I Have a 811 reciever and for the past three weeks when I change from watching an OTA channel to either 119 or 110 in some instances I get a message that my "Smart Card is not authorized to recieve this program". Rebooting the receiver will correct this and sometimes if I leave the channel hp that is getting the "error' the error goes away. The is annoying and I want to know if there is any software fix that can be done. or if there is any other fix for this.


----------



## igot2gonow

If you are getting 005 013 or 014 error code, call dish now, they are open. Normally they can send a hit to reauthorize the smart card to the rcvr. Then go to channel 101 and then back to the problem channel. If that doesnt fix it, do a switch test and reset the receiver. If that doesnt fix it, then you need a replacement receiver.


----------



## BNUMM

Donp said:


> I Have a 811 reciever and for the past three weeks when I change from watching an OTA channel to either 119 or 110 in some instances I get a message that my "Smart Card is not authorized to recieve this program". Rebooting the receiver will correct this and sometimes if I leave the channel hp that is getting the "error' the error goes away. The is annoying and I want to know if there is any software fix that can be done. or if there is any other fix for this.


I am having the same problem with my 721 receiver. I called Dish and they said to do a check switch. I did and everything was fine. The next time I did a check switch and it took care of it again. It sure is annoying.


----------



## Donp

BNUMM said:


> I am having the same problem with my 721 receiver. I called Dish and they said to do a check switch. I did and everything was fine. The next time I did a check switch and it took care of it again. It sure is annoying.

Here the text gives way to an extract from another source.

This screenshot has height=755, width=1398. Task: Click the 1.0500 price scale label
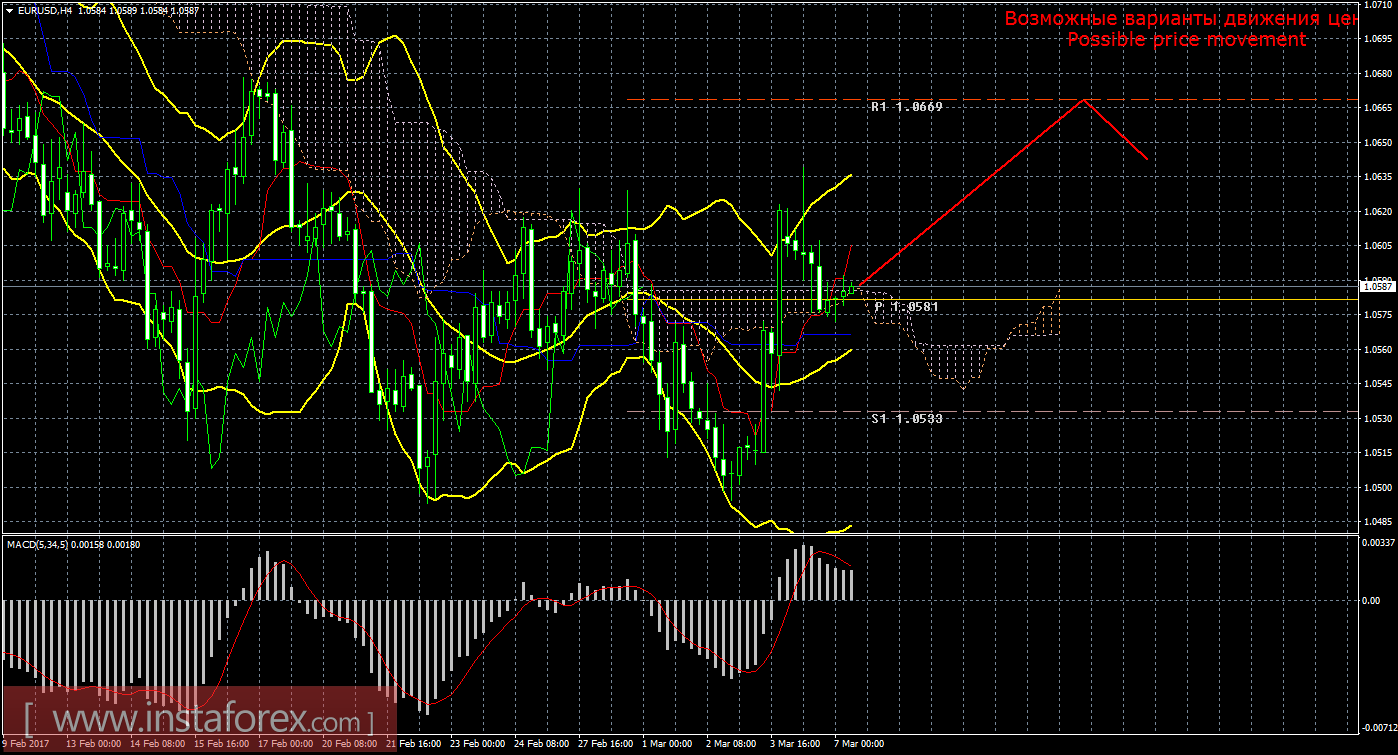coord(1377,487)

I have had this before and a check switch does fix it for a while, several months at a time. It will probably come back though as it has done in the past.


----------



## BNUMM

Dish finally replaced my 721 because they said it was a card reader problem. The replacement 721 worked fine for 2 days and then it started showing the 005 message. Called Dish and they had to reauthorize the card. That was last night. Will wait and see how long that lasts.


----------